__Поставленная задача__
Приведите отрывок текста о «Романе о Лондоне» от слов «Скажем, те же» до слов «комната заставлена эскимосами.» включительно, заменив в нем «жена» на «супруга».

__Предоставленный текст__
===
Роман о Лондоне
Шрифт:
Эти куклы-эскимосы — рефрен, один из мотивов-рефренов, проходящих через роман. Повторение одного и того же мотива — вообще характернейшая особенность романа Црнянского, основа его поэтики, потому что «Роман о Лондоне» — роман-песня. Это грустная песня о не до конца исполненном долге, о грехе человека, до последнего дня своей жизни все-таки пытавшегося сделать то, что он должен был сделать. О его одиночестве. Об упрямстве его, фамильной черте характера Репниных. Отношение к герою здесь именно песенное: плач о нем, выявление в нем величавого эпического начала, нескрываемое к нему сострадание. Внешний же признак песенности — ритмический склад романа. Рефренность его. И еще — постоянные переходы мотива из одной сферы в другую.
Скажем, те же куклы-эскимосы. Ладит, клеит, шьет их жена героя романа, утоляя, может статься, этим занятием и тоску о несостоявшемся материнстве: ей за сорок, а ребенка ей с мужем не дал, как говорится, Бог. И вся комната заставлена эскимосами.
===
__Собранные данные__
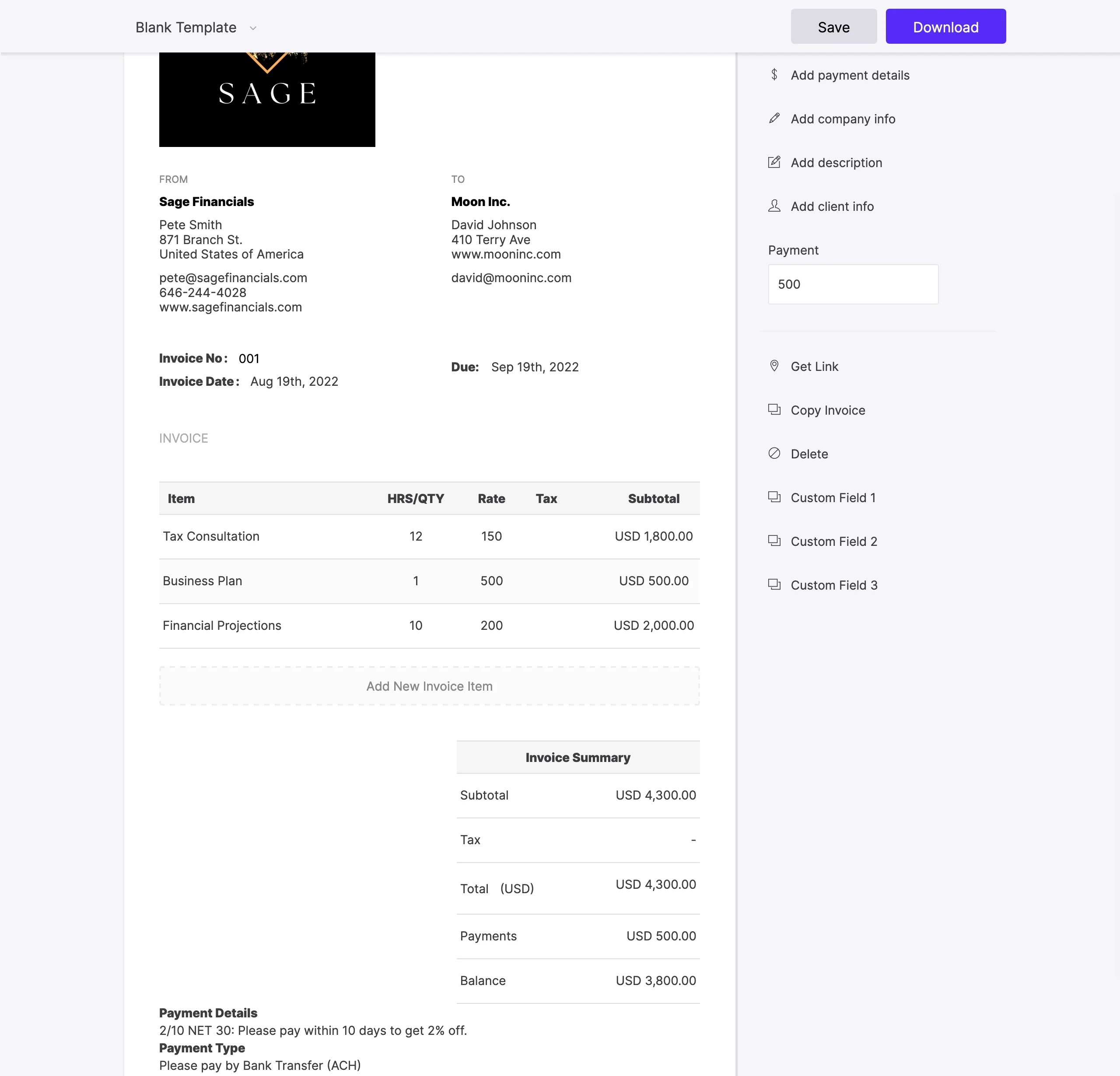Click invoice number 001 field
===
__Ответ на задание__
Скажем, те же куклы-эскимосы. Ладит, клеит, шьет их супруга героя романа, утоляя, может статься, этим занятием и тоску о несостоявшемся материнстве: ей за сорок, а ребенка ей с мужем не дал, как говорится, Бог. И вся комната заставлена эскимосами.